XML Wokflows: From XML to PDF: Part 2: CSS

With the HTML ready, we can no look at the CSS stylesheet to process it into PDF.

The extensions, pseudo elements and attributes we use are all part of the CSS Paged Media or Generated Content for Paged Media specifications. Where appropriate I’ve translated them to work on both PDF and HTML.

Book defaults

The first step in creating the default structure for the book using @page at-element.

Our base definition does the following:

  1. Size the page to letter (8.5 by 11 inches), width first
  2. Use CSS notation for margins. In this case the top and bottom margin are 0.5 inches and left and right are 1 inch
  3. Reset the footnote counter.
  4. Using the @footnote attribute do the following
    1. Increment the footnote counter
    2. Place footnote at the bottom using another value for the float attribute
    3. Span all columns
    4. Make the height as tall as necessary
/* STEP 1: DEFINE THE DEFAULT PAGE */
@page {
  size: 8.5in 11in; (1)
  margin: 0.5in 1in; (2)
  /* Footnote related attributes */
  counter-reset: footnote; (3)
  @footnote {
    counter-increment: footnote; (4.1)
    float: bottom; (4.2)
    column-span: all; (4.3)
    height: auto; (4.4)
    }
  }

In later sections we’ll create named page templates and associate them to different portions of our written content.

Page counters

We define two conditions under which we reset the page counter: When we have a book followed by a part and when we have a book followed by the a first chapter.

We do not reset the content when the path if from book to chapter to part.
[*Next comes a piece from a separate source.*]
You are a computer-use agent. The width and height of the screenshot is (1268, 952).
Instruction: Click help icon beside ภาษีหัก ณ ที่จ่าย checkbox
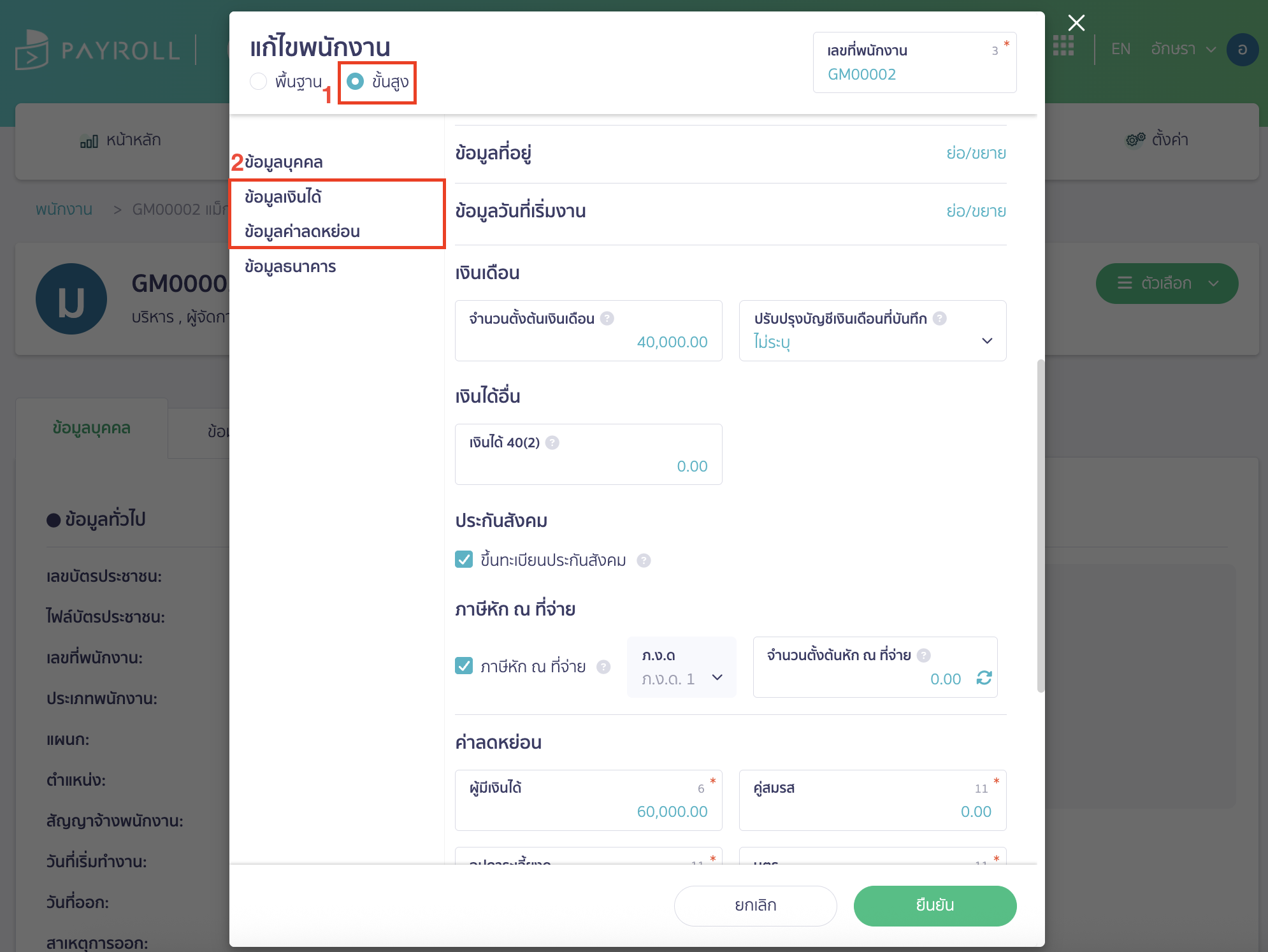click(x=603, y=667)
body[data-type='book'] > div[data-type='part']:first-of-type,
body[data-type='book'] > section[data-type='chapter']:first-of-type { counter-reset: page; }
body[data-type='book'] > section[data-type='chapter']+div[data-type='part'] { counter-reset: none }

Matching content sections to page types

The next section of the style sheet is to match the content on our book to pages in our style sheet.

The book is broken into sections with data-type attributes to indicate the type of content; we match the section[data-type] element to a page type along with some basic style definitions.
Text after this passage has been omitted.